DOCUMENT EXTRACT
···

Service Desk KPIs and Metrics in GLPI

Which Service Desk KPIs are actually worth it in GLPI, which table and column each number comes from, honest reference ranges and the traps that have already skewed decisions in the environments we maintain.

A good metric is one whose origin you can point to in the database. This guide shows which Service Desk KPIs are actually worth tracking in GLPI, which table and column each number comes from, which ranges we use as reference and the traps that have already skewed decisions in the environments we maintain for clients.

Before the KPI, the data model

The mistake we see most when taking over an existing GLPI is measuring "from the surface": comparing raw dates instead of using the fields GLPI already computes. Each ticket in the glpi_tickets table carries ready-made statistical columns, the same ones the Statistics module consumes:

  • takeintoaccount_delay_stat - seconds until first take-into-account (basis for response time / TTO).
  • solve_delay_stat - seconds until resolution, already subtracting the "Pending" time and adjusted by the entity work calendar (basis for MTTR / TTR).
  • waiting_duration - total seconds the ticket spent waiting.
  • time_to_resolve and time_to_own - the SLA deadlines for resolution and for take-into-account.
  • status - the ticket state, which decides what does or does not count as backlog.

This changes everything: MTTR computed as solvedate - date differs (and is always larger) from what solve_delay_stat returns, because the raw subtraction adds nights, weekends and pauses. Choosing the right column is already half the work.

The KPIs that matter and where each one lives

It is not about having ten indicators on the dashboard; it is about having the ones that drive action. The matrix below ties each KPI to its technical source in GLPI and to an honest reference range. A range, not a universal target: the fair number depends on the contract and the type of operation.

KPISource in GLPIReference range
Ticket volumeCOUNT(*) on glpi_tickets (filter by date)sizes the team; no fixed target
Response time (TTO)takeintoaccount_delay_statthe lower the better; follows the SLA
Mean time to resolve (MTTR)solve_delay_statcompare against your own history
SLA compliance (TTR)solvedate <= time_to_resolveabove 90-95%
Reopen rateglpi_logs (status 5 to 1/2/3)below 5%
Satisfaction (CSAT)glpi_ticketsatisfactions.satisfactionabove 4.0/5.0
Backlogstatus NOT IN (5,6)stable or decreasing
Mean backlog ageAVG(DATEDIFF(NOW(), date)) on open oneslow; high = forgotten tickets
First-level resolutionassigned group, no escalation70-80%

Pulling the numbers straight from the database

The Statistics module (under Assistance) works well for ad-hoc queries and for drilling down by category, group, technician and SLA. But it does not version history month by month, nor cross several indicators into a single comparable row. When we need the consolidated snapshot that goes into the client monthly report, we go to the database with a read-only user:

-- Current-month KPIs in a single row (use a read-only user)

···

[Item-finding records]
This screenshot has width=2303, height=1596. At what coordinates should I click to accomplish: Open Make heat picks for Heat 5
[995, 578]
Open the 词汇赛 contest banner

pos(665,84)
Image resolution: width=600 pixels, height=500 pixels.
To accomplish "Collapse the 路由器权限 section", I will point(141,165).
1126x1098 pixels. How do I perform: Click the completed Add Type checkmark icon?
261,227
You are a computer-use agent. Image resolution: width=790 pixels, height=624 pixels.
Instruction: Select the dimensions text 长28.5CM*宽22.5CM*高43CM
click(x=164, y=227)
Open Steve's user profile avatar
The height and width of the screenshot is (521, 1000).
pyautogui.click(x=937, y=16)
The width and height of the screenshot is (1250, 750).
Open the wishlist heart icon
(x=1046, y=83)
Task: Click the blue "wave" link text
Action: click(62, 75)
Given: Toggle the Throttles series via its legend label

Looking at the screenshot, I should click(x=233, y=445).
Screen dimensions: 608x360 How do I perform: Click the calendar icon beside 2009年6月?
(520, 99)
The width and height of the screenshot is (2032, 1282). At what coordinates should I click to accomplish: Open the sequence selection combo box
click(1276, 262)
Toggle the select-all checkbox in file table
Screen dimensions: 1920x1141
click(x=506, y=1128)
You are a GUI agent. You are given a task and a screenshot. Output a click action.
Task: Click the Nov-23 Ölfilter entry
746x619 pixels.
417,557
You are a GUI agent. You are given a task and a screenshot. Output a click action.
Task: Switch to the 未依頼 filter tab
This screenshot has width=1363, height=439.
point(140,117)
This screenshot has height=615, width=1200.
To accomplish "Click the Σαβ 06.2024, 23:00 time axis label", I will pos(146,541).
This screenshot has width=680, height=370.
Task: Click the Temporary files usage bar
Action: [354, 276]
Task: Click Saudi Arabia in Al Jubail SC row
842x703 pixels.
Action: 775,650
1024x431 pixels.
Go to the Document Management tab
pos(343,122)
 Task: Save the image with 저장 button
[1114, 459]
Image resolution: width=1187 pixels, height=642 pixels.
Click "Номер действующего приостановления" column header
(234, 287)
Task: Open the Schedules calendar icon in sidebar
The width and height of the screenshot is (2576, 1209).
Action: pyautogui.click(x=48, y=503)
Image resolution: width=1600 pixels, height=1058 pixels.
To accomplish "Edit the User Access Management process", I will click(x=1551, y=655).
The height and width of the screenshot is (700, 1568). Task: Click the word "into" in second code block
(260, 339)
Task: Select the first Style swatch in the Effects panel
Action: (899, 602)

···

COMPLETE THE FOLLOWING
1. In the GLPI metrics guide, which column gives the seconds until resolution with "Pending" time already subtracted?
2. Using the GLPI metrics guide, decide whether each statement agrees with it. Answer yes or no and quote the words that settle it.
(a) The Statistics module keeps a month-by-month version of history.
(b) MTTR calculated as solvedate - date is always larger than the value from solve_delay_stat.
(c) The waiting_duration column holds the total seconds a ticket spent waiting.
3. Output the GLPI metrics guide from "This changes everything: MTTR" to "type of operation.", word for word.

TASK-BY-TASK SOLUTIONS
1. solve_delay_stat

2.
(a) No: "But it does not version history month by month"
(b) Yes: "differs (and is always larger) from what solve_delay_stat returns"
(c) Yes: "waiting_duration - total seconds the ticket spent waiting."

3.
This changes everything: MTTR computed as solvedate - date differs (and is always larger) from what solve_delay_stat returns, because the raw subtraction adds nights, weekends and pauses. Choosing the right column is already half the work.

The KPIs that matter and where each one lives

It is not about having ten indicators on the dashboard; it is about having the ones that drive action. The matrix below ties each KPI to its technical source in GLPI and to an honest reference range. A range, not a universal target: the fair number depends on the contract and the type of operation.